[Problem description] Write out the entire listing exactly, so that each line matches the original.

---- Data for review

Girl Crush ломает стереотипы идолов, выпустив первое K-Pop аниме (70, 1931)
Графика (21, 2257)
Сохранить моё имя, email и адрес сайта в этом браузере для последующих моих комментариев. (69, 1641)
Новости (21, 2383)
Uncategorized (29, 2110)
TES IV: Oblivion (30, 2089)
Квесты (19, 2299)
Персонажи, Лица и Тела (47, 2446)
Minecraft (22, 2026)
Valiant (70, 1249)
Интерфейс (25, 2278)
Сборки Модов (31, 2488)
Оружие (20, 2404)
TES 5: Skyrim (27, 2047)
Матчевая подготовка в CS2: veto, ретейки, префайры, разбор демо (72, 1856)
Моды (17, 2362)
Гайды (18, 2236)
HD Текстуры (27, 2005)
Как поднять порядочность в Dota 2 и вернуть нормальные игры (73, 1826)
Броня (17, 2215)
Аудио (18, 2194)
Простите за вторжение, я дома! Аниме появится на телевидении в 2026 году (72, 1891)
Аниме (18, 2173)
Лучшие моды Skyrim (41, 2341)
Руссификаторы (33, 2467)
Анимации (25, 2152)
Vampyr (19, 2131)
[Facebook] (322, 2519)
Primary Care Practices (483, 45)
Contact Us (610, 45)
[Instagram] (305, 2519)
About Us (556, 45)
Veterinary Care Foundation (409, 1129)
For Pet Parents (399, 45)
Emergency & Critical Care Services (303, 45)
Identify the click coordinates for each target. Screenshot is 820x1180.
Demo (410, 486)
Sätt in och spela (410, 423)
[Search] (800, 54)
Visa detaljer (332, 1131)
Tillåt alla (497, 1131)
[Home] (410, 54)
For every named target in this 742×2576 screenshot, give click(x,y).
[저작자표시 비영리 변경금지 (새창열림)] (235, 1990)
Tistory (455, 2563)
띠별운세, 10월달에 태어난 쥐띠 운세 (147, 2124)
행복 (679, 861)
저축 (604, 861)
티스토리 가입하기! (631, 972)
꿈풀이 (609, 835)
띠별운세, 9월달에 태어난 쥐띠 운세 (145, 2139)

--------

[Your solution]
Girl Crush ломает стереотипы идолов, выпустив первое K-Pop аниме (70, 1931)
Графика (21, 2257)
Сохранить моё имя, email и адрес сайта в этом браузере для последующих моих комментариев. (69, 1641)
Новости (21, 2383)
Uncategorized (29, 2110)
TES IV: Oblivion (30, 2089)
Квесты (19, 2299)
Персонажи, Лица и Тела (47, 2446)
Minecraft (22, 2026)
Valiant (70, 1249)
Интерфейс (25, 2278)
Сборки Модов (31, 2488)
Оружие (20, 2404)
TES 5: Skyrim (27, 2047)
Матчевая подготовка в CS2: veto, ретейки, префайры, разбор демо (72, 1856)
Моды (17, 2362)
Гайды (18, 2236)
HD Текстуры (27, 2005)
Как поднять порядочность в Dota 2 и вернуть нормальные игры (73, 1826)
Броня (17, 2215)
Аудио (18, 2194)
Простите за вторжение, я дома! Аниме появится на телевидении в 2026 году (72, 1891)
Аниме (18, 2173)
Лучшие моды Skyrim (41, 2341)
Руссификаторы (33, 2467)
Анимации (25, 2152)
Vampyr (19, 2131)
[Facebook] (322, 2519)
Primary Care Practices (483, 45)
Contact Us (610, 45)
[Instagram] (305, 2519)
About Us (556, 45)
Veterinary Care Foundation (409, 1129)
For Pet Parents (399, 45)
Emergency & Critical Care Services (303, 45)
Identify the click coordinates for each target. Screenshot is 820x1180.
Demo (410, 486)
Sätt in och spela (410, 423)
[Search] (800, 54)
Visa detaljer (332, 1131)
Tillåt alla (497, 1131)
[Home] (410, 54)
For every named target in this 742×2576 screenshot, give click(x,y).
[저작자표시 비영리 변경금지 (새창열림)] (235, 1990)
Tistory (455, 2563)
띠별운세, 10월달에 태어난 쥐띠 운세 (147, 2124)
행복 (679, 861)
저축 (604, 861)
티스토리 가입하기! (631, 972)
꿈풀이 (609, 835)
띠별운세, 9월달에 태어난 쥐띠 운세 (145, 2139)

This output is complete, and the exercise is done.